● **YOUR TASK**: Find where "The height and width of the screenshot is (595, 700)." occurs in the data below, and retype that line and every later line exactly.

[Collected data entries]
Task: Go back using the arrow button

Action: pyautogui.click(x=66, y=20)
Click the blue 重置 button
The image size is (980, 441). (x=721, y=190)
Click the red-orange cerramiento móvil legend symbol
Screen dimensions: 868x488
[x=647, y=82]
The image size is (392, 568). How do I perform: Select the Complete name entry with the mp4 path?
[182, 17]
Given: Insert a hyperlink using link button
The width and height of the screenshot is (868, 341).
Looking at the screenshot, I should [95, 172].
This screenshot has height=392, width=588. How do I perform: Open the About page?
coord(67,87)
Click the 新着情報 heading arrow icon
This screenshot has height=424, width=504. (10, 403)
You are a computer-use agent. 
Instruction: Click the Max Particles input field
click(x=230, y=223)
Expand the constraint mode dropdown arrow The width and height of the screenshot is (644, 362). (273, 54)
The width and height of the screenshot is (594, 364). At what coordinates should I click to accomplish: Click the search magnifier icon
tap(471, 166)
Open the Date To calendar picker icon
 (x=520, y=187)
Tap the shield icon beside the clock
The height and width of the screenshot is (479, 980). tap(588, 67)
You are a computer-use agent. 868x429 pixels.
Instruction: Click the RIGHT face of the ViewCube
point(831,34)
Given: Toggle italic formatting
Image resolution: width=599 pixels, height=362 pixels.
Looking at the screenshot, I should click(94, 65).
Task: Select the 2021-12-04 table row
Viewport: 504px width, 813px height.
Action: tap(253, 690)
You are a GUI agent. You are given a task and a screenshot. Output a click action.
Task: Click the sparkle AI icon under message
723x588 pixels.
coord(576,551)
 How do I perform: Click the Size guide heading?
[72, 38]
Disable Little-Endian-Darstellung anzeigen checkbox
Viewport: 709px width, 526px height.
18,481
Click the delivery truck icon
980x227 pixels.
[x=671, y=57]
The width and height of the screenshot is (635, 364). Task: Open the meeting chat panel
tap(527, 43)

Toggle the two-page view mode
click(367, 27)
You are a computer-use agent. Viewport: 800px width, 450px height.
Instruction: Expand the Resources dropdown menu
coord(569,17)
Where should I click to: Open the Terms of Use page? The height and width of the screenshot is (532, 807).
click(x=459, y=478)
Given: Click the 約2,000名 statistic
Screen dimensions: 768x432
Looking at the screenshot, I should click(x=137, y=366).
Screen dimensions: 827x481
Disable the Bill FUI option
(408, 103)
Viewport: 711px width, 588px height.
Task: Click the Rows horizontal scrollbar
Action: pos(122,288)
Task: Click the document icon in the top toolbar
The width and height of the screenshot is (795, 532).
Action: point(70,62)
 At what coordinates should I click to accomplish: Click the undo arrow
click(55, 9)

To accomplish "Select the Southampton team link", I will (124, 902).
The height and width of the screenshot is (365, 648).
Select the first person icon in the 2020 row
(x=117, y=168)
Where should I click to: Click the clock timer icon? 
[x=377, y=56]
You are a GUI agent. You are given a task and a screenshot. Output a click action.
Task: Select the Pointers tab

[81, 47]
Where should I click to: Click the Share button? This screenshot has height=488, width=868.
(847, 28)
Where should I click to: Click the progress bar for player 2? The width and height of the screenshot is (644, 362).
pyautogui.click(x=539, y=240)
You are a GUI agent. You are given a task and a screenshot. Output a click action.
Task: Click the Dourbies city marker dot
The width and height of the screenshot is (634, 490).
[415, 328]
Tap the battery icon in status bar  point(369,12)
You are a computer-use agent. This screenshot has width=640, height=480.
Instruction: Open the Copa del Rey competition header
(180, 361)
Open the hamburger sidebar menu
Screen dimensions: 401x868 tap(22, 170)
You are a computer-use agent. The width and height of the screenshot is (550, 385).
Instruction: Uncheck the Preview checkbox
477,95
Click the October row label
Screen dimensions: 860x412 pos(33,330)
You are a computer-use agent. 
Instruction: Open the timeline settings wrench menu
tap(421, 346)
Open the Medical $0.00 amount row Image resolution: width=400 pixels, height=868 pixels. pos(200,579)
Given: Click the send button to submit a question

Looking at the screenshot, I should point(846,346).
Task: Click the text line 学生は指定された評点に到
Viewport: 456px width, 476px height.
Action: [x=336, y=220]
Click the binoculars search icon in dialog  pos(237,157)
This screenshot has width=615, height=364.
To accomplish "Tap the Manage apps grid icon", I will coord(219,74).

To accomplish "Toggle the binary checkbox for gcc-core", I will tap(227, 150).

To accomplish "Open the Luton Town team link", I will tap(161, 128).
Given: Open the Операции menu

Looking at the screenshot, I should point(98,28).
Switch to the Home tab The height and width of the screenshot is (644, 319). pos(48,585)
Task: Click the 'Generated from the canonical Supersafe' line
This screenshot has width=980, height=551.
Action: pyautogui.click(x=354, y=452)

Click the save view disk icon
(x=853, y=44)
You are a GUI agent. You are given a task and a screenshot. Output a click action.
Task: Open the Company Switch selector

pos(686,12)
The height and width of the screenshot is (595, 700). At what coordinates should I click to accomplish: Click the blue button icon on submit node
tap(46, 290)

● **SOLVED PROBLEM**:
The height and width of the screenshot is (595, 700). At what coordinates should I click to accomplish: Click the blue button icon on submit node
tap(46, 290)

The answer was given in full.